- Exercise instructions: Transcribe every one of the records below, copying each line exactly as it appears.

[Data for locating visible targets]
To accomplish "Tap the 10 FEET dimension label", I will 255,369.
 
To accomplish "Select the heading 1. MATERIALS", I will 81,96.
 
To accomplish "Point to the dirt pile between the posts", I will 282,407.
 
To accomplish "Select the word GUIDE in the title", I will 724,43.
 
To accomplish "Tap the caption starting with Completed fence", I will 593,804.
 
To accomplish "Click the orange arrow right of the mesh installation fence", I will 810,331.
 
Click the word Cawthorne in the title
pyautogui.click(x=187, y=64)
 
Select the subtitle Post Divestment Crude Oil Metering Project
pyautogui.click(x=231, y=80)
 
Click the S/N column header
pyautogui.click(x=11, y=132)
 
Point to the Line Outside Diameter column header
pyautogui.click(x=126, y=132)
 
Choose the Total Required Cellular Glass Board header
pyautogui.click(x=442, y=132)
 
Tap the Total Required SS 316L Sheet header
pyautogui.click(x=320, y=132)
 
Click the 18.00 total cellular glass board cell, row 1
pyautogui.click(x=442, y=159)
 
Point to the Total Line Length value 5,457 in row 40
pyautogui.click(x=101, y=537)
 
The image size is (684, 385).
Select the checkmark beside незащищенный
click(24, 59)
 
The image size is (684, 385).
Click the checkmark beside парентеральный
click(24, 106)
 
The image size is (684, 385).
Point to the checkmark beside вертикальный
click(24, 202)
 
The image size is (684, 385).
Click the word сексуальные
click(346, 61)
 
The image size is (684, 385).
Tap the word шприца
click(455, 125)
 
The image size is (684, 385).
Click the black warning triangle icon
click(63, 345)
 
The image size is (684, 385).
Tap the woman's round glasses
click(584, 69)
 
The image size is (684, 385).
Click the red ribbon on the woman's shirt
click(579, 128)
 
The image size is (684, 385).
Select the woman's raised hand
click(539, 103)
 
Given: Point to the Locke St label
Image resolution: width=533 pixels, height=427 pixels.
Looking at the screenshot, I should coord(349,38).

- Solution:
To accomplish "Tap the 10 FEET dimension label", I will 255,369.
 
To accomplish "Select the heading 1. MATERIALS", I will 81,96.
 
To accomplish "Point to the dirt pile between the posts", I will 282,407.
 
To accomplish "Select the word GUIDE in the title", I will 724,43.
 
To accomplish "Tap the caption starting with Completed fence", I will 593,804.
 
To accomplish "Click the orange arrow right of the mesh installation fence", I will 810,331.
 
Click the word Cawthorne in the title
pyautogui.click(x=187, y=64)
 
Select the subtitle Post Divestment Crude Oil Metering Project
pyautogui.click(x=231, y=80)
 
Click the S/N column header
pyautogui.click(x=11, y=132)
 
Point to the Line Outside Diameter column header
pyautogui.click(x=126, y=132)
 
Choose the Total Required Cellular Glass Board header
pyautogui.click(x=442, y=132)
 
Tap the Total Required SS 316L Sheet header
pyautogui.click(x=320, y=132)
 
Click the 18.00 total cellular glass board cell, row 1
pyautogui.click(x=442, y=159)
 
Point to the Total Line Length value 5,457 in row 40
pyautogui.click(x=101, y=537)
 
The image size is (684, 385).
Select the checkmark beside незащищенный
click(24, 59)
 
The image size is (684, 385).
Click the checkmark beside парентеральный
click(24, 106)
 
The image size is (684, 385).
Point to the checkmark beside вертикальный
click(24, 202)
 
The image size is (684, 385).
Click the word сексуальные
click(346, 61)
 
The image size is (684, 385).
Tap the word шприца
click(455, 125)
 
The image size is (684, 385).
Click the black warning triangle icon
click(63, 345)
 
The image size is (684, 385).
Tap the woman's round glasses
click(584, 69)
 
The image size is (684, 385).
Click the red ribbon on the woman's shirt
click(579, 128)
 
The image size is (684, 385).
Select the woman's raised hand
click(539, 103)
 
Given: Point to the Locke St label
Image resolution: width=533 pixels, height=427 pixels.
Looking at the screenshot, I should coord(349,38).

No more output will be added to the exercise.